Action item = In the copy, keep every word of the data below and none of its pictures.

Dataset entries

- Opening Delimiter -

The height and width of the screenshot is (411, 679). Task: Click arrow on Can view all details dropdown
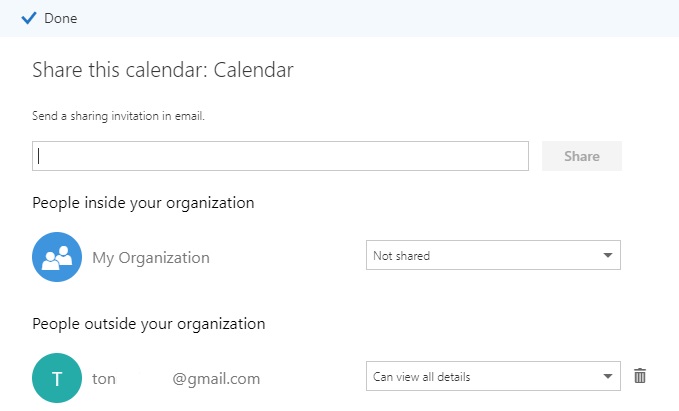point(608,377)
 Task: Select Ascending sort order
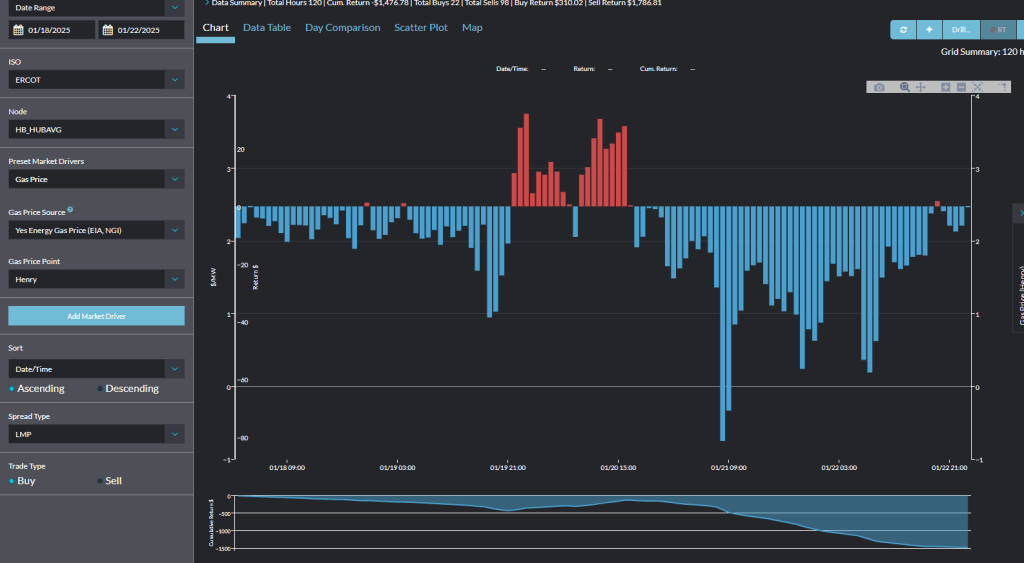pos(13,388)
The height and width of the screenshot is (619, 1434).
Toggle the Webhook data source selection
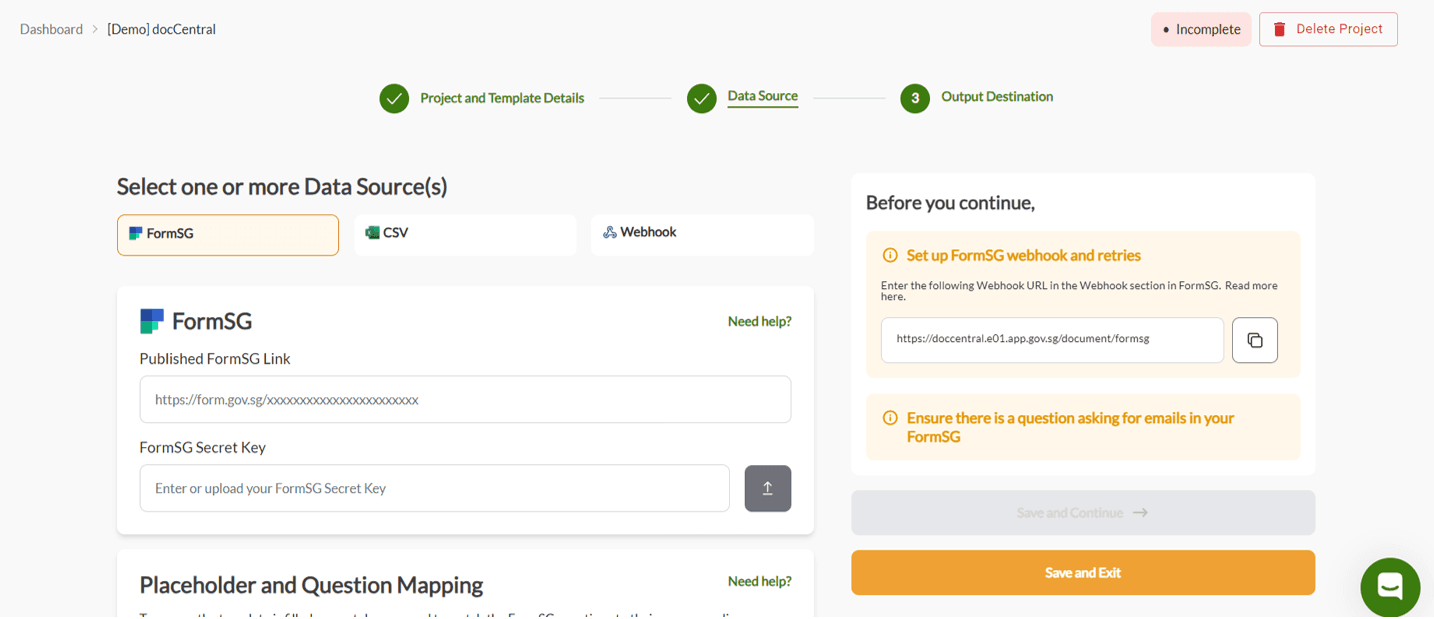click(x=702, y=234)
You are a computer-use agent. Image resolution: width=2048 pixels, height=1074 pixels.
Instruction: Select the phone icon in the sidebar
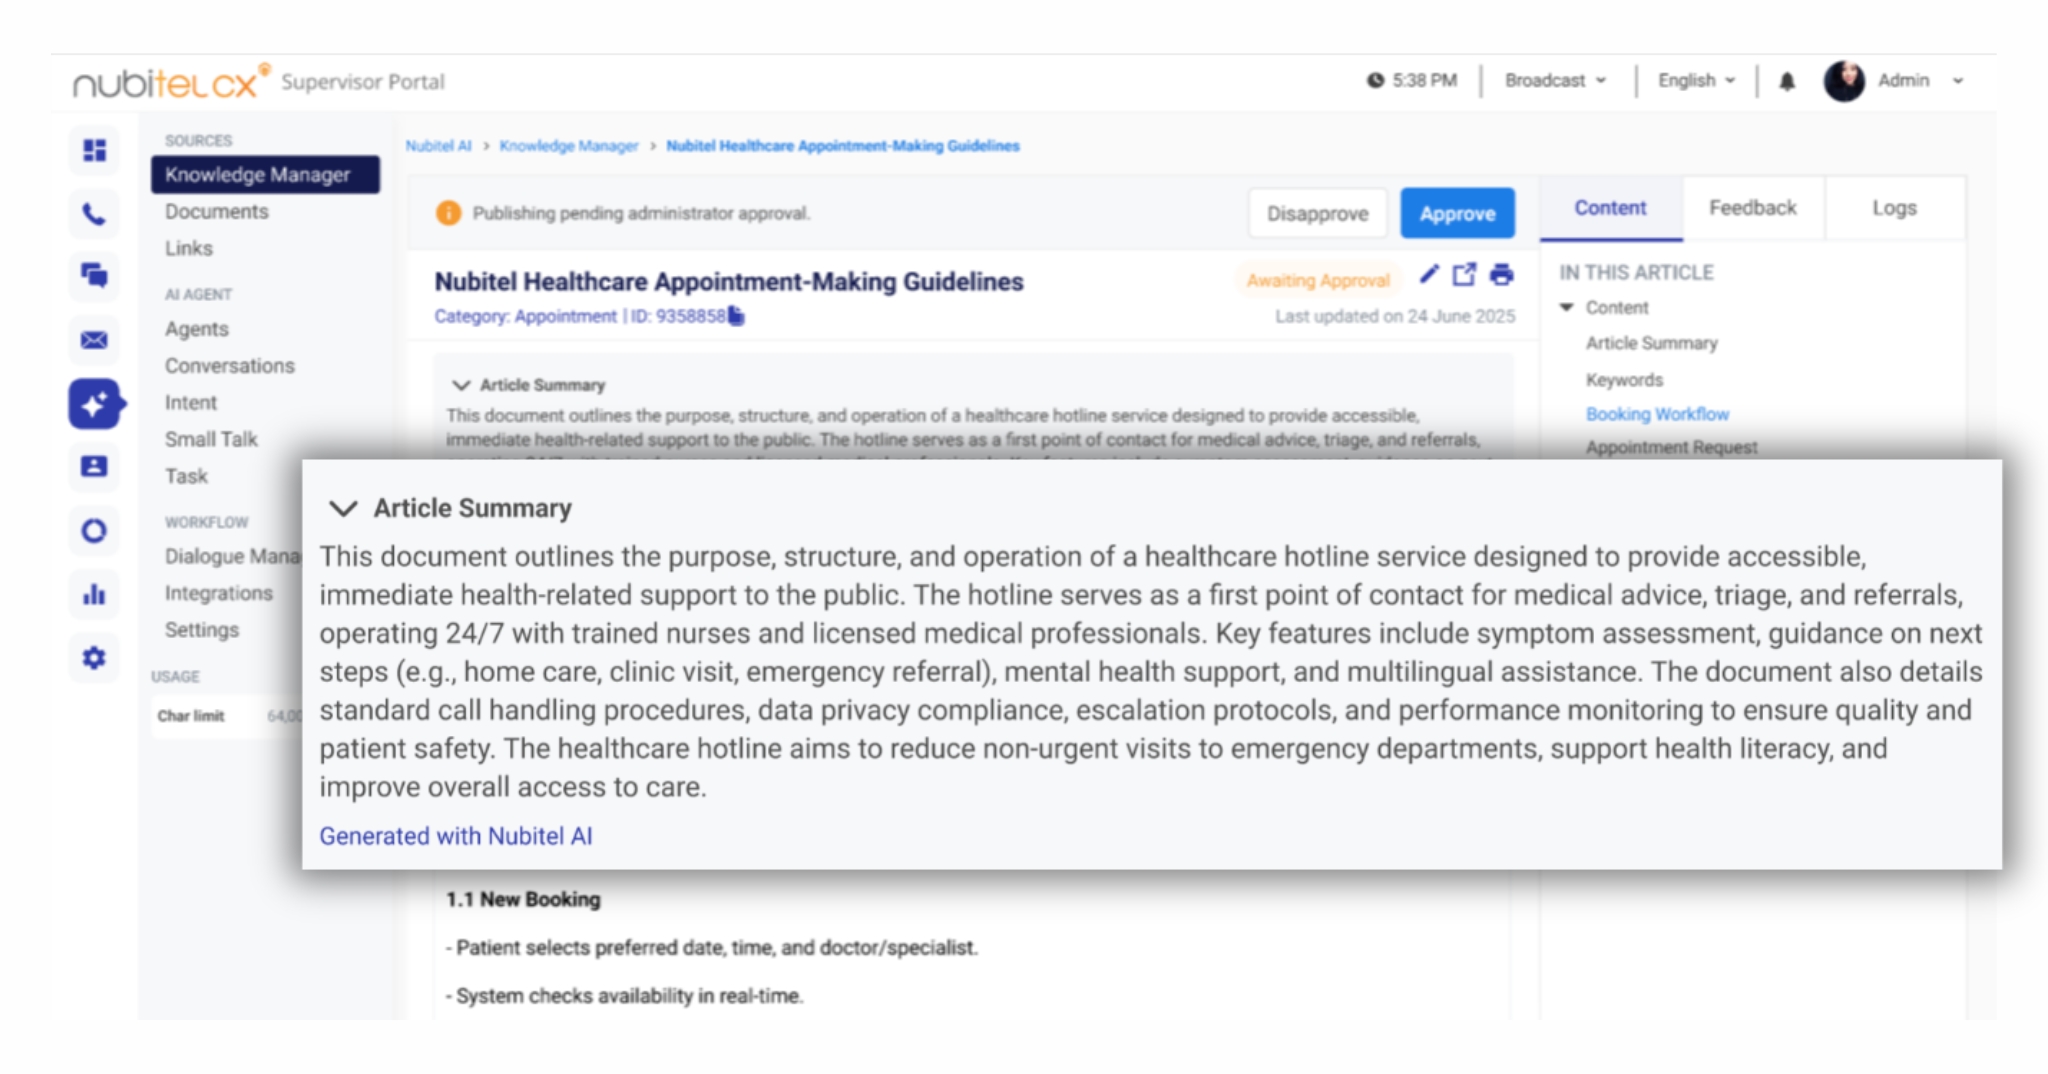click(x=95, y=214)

- Closing Delimiter -

Response box =
The height and width of the screenshot is (411, 679). Task: Click arrow on Can view all details dropdown
point(608,377)
 Task: Select Ascending sort order
pos(13,388)
The height and width of the screenshot is (619, 1434).
Toggle the Webhook data source selection
click(x=702, y=234)
You are a computer-use agent. Image resolution: width=2048 pixels, height=1074 pixels.
Instruction: Select the phone icon in the sidebar
click(x=95, y=214)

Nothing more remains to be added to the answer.